• **Stated goal**
Reproduce all of the data below verbatim, line for line, without altering anything.

#### The input ####

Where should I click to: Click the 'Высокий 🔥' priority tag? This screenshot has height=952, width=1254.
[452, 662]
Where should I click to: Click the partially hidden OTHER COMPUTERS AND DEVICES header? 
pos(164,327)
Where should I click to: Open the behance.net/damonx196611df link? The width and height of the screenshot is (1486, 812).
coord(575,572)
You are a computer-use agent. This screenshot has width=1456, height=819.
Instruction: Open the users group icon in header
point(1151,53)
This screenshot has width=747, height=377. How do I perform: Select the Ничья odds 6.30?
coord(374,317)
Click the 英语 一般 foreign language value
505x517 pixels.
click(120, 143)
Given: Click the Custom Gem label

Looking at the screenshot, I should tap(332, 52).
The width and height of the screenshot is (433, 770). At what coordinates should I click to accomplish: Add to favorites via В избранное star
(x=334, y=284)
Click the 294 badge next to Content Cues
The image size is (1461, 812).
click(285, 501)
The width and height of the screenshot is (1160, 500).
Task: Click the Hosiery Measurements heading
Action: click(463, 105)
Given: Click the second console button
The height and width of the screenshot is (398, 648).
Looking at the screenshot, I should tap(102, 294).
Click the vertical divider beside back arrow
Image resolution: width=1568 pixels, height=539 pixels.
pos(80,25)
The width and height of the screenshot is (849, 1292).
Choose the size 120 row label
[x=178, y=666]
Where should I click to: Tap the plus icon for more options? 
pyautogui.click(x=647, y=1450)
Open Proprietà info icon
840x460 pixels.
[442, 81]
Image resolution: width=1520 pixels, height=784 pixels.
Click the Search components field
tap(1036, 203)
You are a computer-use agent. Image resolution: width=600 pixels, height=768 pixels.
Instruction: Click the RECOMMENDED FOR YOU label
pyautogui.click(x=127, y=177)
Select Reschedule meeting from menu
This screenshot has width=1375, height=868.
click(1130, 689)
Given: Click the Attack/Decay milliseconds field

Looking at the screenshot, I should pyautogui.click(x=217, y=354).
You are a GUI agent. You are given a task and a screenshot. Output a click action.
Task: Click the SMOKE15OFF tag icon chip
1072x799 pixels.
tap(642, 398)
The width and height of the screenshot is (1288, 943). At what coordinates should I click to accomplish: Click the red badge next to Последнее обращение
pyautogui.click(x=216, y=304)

####

• **Output below**
Where should I click to: Click the 'Высокий 🔥' priority tag? This screenshot has height=952, width=1254.
[452, 662]
Where should I click to: Click the partially hidden OTHER COMPUTERS AND DEVICES header? 
pos(164,327)
Where should I click to: Open the behance.net/damonx196611df link? The width and height of the screenshot is (1486, 812).
coord(575,572)
You are a computer-use agent. This screenshot has width=1456, height=819.
Instruction: Open the users group icon in header
point(1151,53)
This screenshot has width=747, height=377. How do I perform: Select the Ничья odds 6.30?
coord(374,317)
Click the 英语 一般 foreign language value
505x517 pixels.
click(120, 143)
Given: Click the Custom Gem label

Looking at the screenshot, I should tap(332, 52).
The width and height of the screenshot is (433, 770). At what coordinates should I click to accomplish: Add to favorites via В избранное star
(x=334, y=284)
Click the 294 badge next to Content Cues
The image size is (1461, 812).
click(285, 501)
The width and height of the screenshot is (1160, 500).
Task: Click the Hosiery Measurements heading
Action: click(463, 105)
Given: Click the second console button
The height and width of the screenshot is (398, 648).
Looking at the screenshot, I should tap(102, 294).
Click the vertical divider beside back arrow
Image resolution: width=1568 pixels, height=539 pixels.
pos(80,25)
The width and height of the screenshot is (849, 1292).
Choose the size 120 row label
[x=178, y=666]
Where should I click to: Tap the plus icon for more options? 
pyautogui.click(x=647, y=1450)
Open Proprietà info icon
840x460 pixels.
[442, 81]
Image resolution: width=1520 pixels, height=784 pixels.
Click the Search components field
tap(1036, 203)
You are a computer-use agent. Image resolution: width=600 pixels, height=768 pixels.
Instruction: Click the RECOMMENDED FOR YOU label
pyautogui.click(x=127, y=177)
Select Reschedule meeting from menu
This screenshot has width=1375, height=868.
click(1130, 689)
Given: Click the Attack/Decay milliseconds field

Looking at the screenshot, I should pyautogui.click(x=217, y=354).
You are a GUI agent. You are given a task and a screenshot. Output a click action.
Task: Click the SMOKE15OFF tag icon chip
1072x799 pixels.
tap(642, 398)
The width and height of the screenshot is (1288, 943). At what coordinates should I click to accomplish: Click the red badge next to Последнее обращение
pyautogui.click(x=216, y=304)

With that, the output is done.